It is equivalent to evaluate(), but with some differences:

  • the function is executed asynchronously. It means that the call of evaluateAsync() does not wait after the execution of the given function to return. It does not block your current script. The script can be executed after the given number of milliseconds (timeMs).
  • you cannot return values inside the given function

getPage(windowName)

This methods returns the child page that matches the given “window.name”.

Only children opened when ownsPage was true are checked.

go(indexIncrement)

This method allows to navigate into the navigation history. The parameter, an integer, indicates how far to move forward or backward in the navigation history.

webpage.go(-3);
webpage.go(-1); // equivalent to webpage.goBack()
webpage.go(1);  // equivalent to webpage.goForward()
webpage.go(4);

goBack()

Displays the previous page in the navigation history.

goForward()

Displays the next page in the navigation history.

includeJs(url, callback)

It loads into the current web page, the javascript file stored at the given url. If a frame is selected, the file is loaded into this frame.

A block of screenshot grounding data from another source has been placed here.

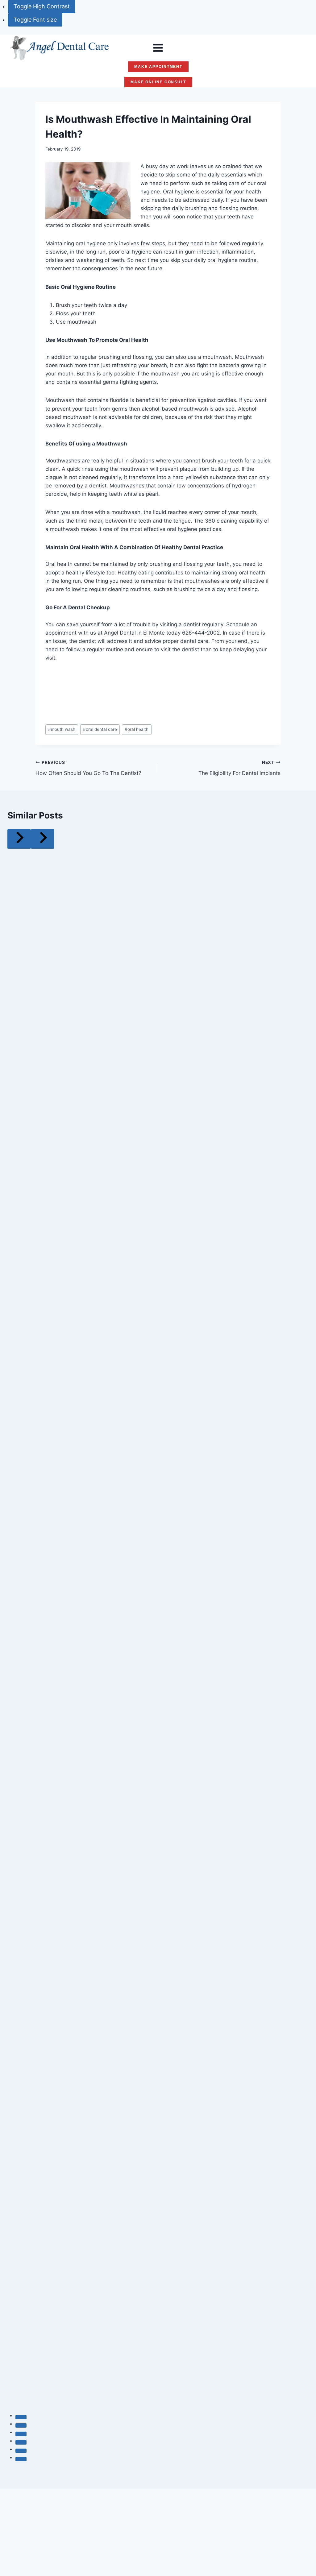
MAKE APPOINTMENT (158, 66)
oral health (136, 729)
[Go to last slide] (19, 839)
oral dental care (100, 729)
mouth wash (61, 729)
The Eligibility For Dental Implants (239, 768)
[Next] (42, 839)
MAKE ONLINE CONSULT (158, 82)
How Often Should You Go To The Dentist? (88, 768)
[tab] (21, 2417)
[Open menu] (158, 47)
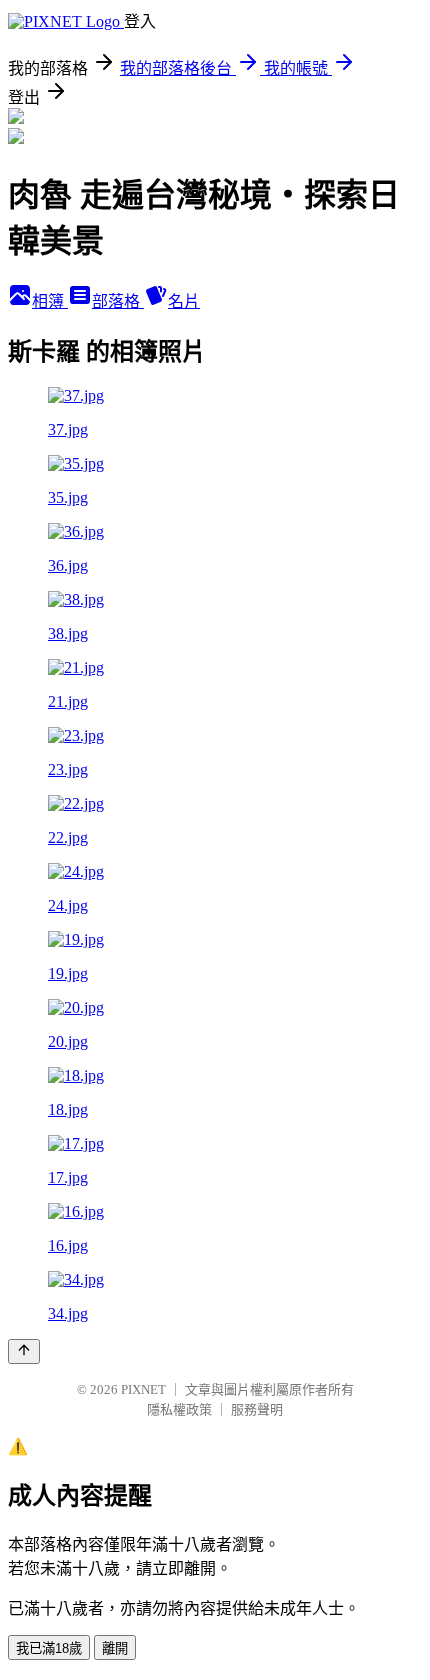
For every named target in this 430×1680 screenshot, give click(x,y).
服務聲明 (257, 1409)
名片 (184, 301)
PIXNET (143, 1389)
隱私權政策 (179, 1409)
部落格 (118, 301)
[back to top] (24, 1351)
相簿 (50, 301)
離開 (115, 1648)
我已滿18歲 (49, 1648)
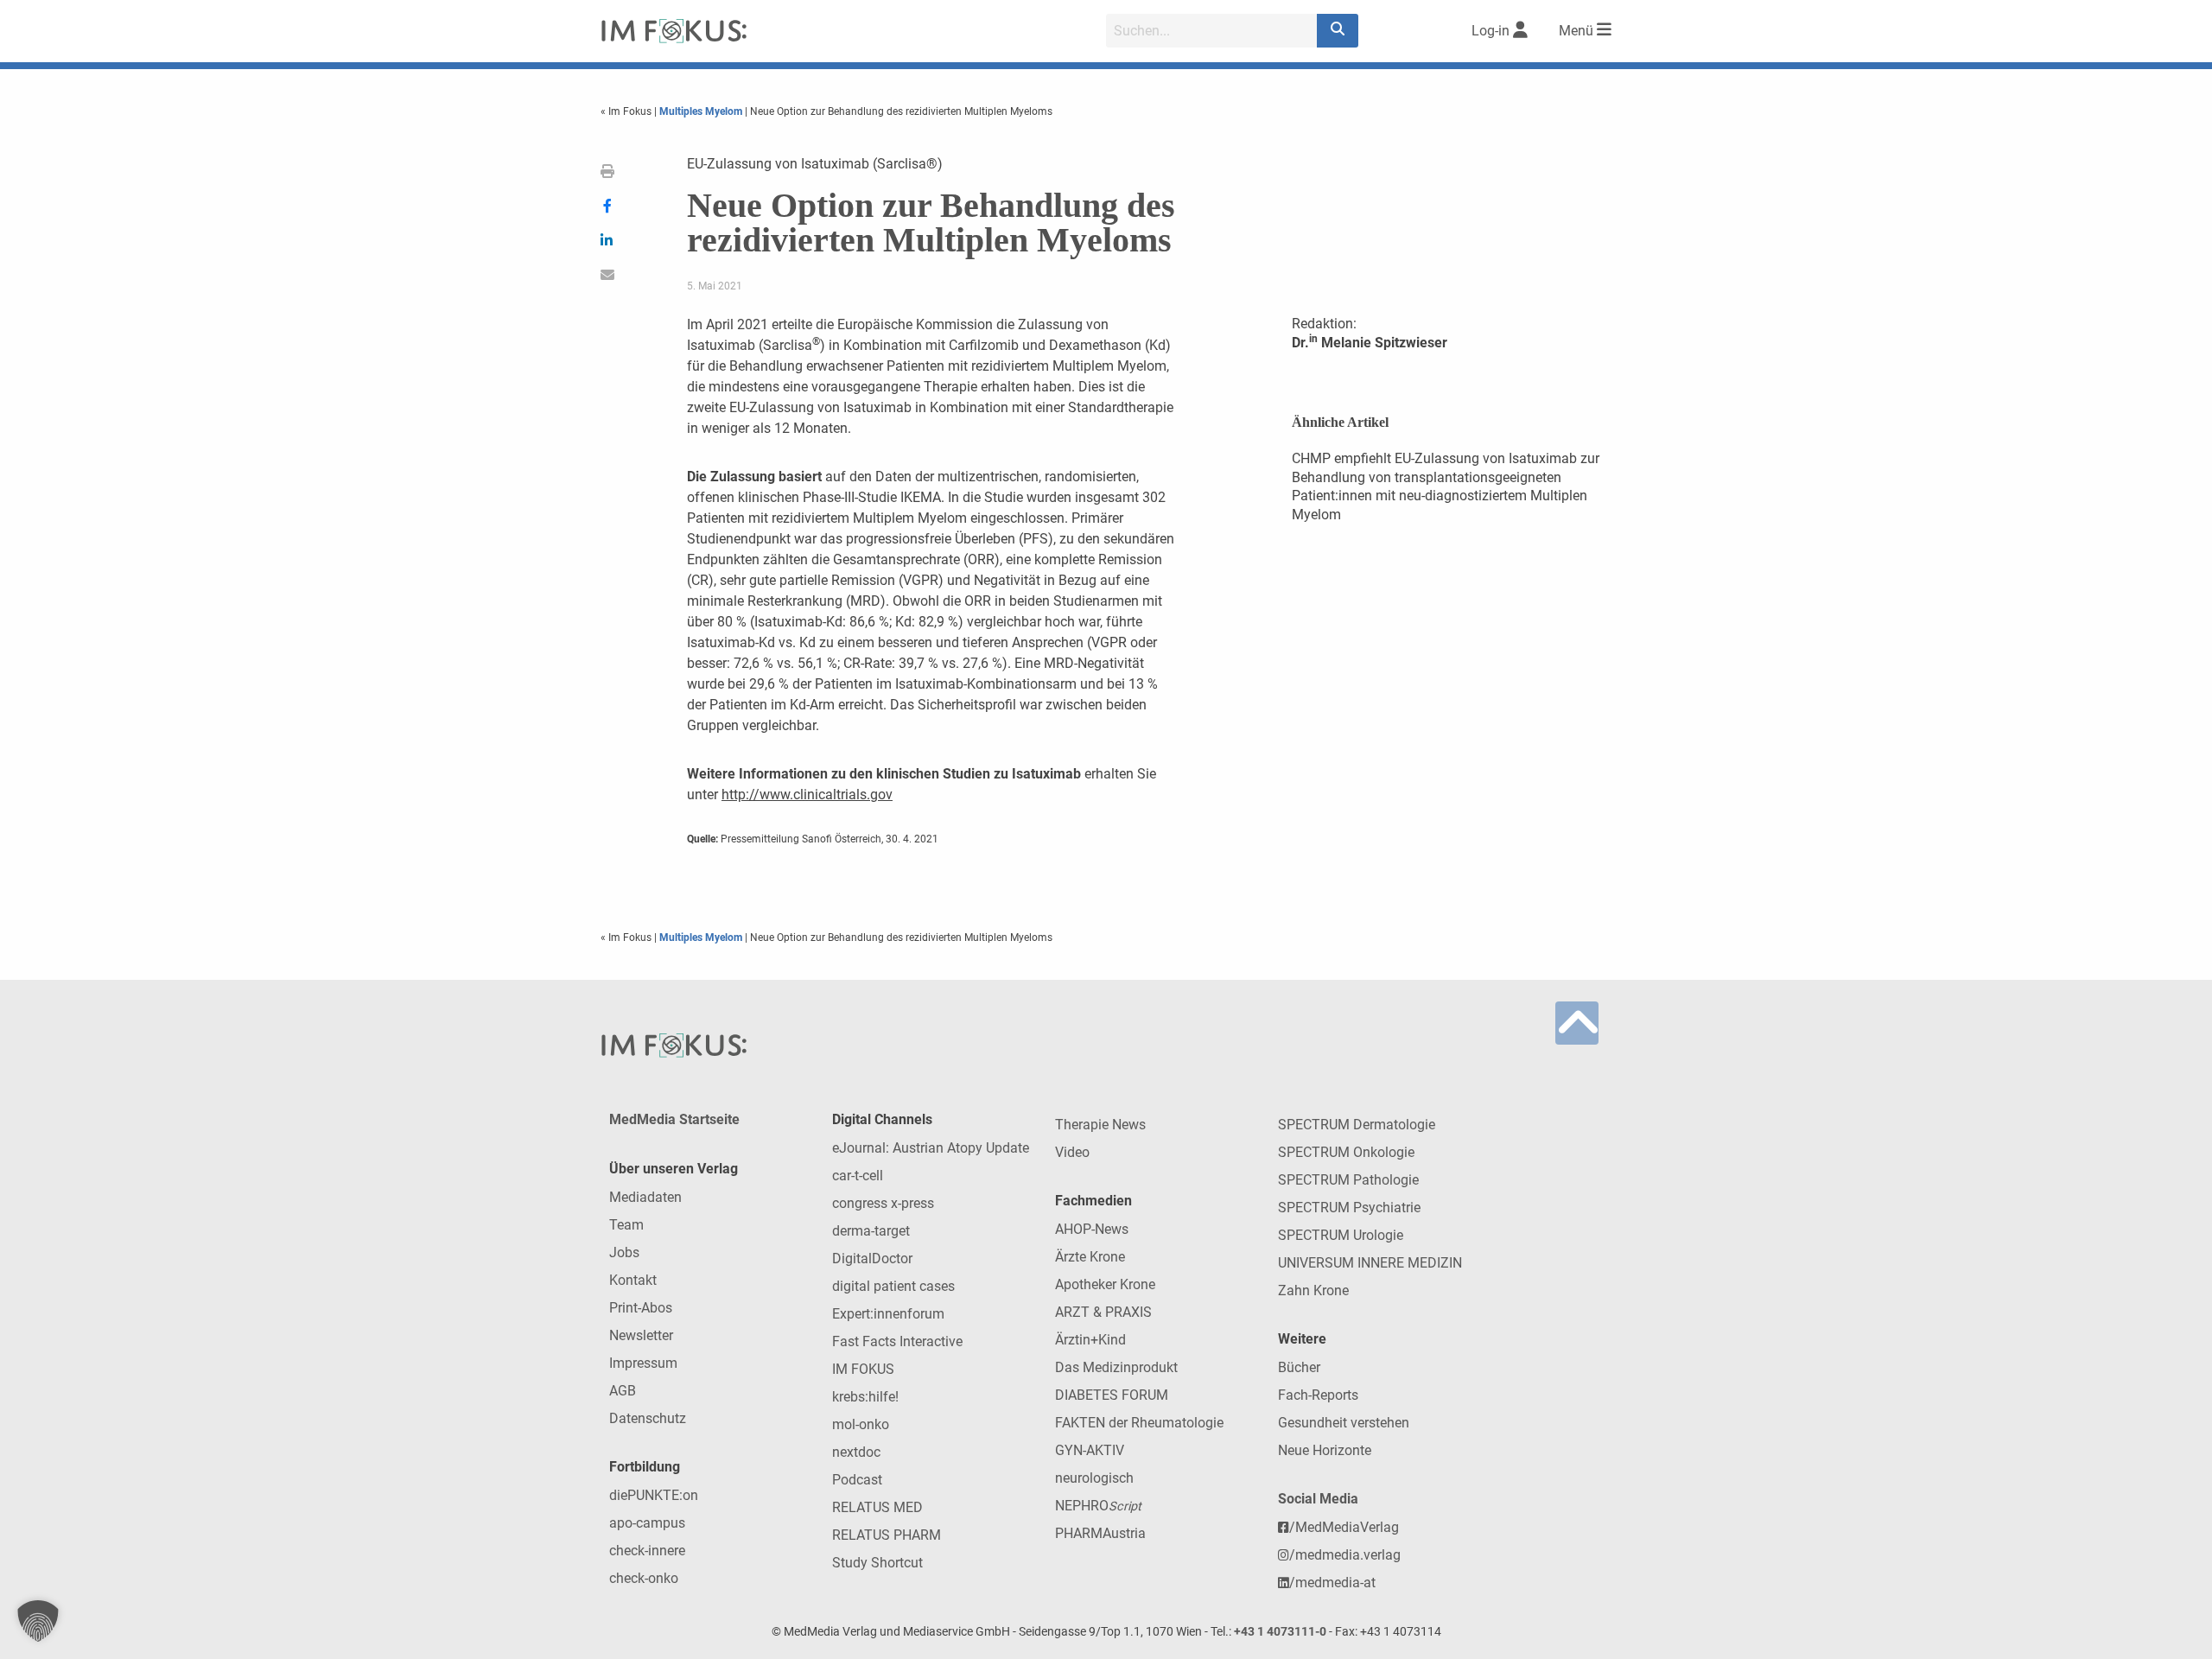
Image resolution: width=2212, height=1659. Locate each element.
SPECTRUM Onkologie (1346, 1152)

When the load is done, the given callback is called.

injectJs(filename)

It loads and executes the given javascript file into the context of the current web page. If a frame is selected, the file is executed into this frame.

If the given filename is a relative path, SlimerJS tries to resolve the full path from the current working directory (that is the directory from which SlimerJS has been launched). If the file is not found, SlimerJS tries to resolve with the libraryPath.

Note: there is a limitation in SlimerJS. If the loaded script wants to modify a variable of the current web page/frame, it should call window.myvariable = '..' instead of myvariable = '..'.

stopJavaScript()

Stop long running JavaScript within onLongRunningScript callback. Called outside of the onLongRunningScript callback it does nothing.

open(url...)

This method allows to open a page into a virtual browser.

Since this operation is asynchronous, you cannot do something on the page after the call of open(). You should provide a callback or you should use the returned promise (not compatible with PhantomJS), to do something on the loaded page. The callback or the promise receives a string “success” if the loading was successful.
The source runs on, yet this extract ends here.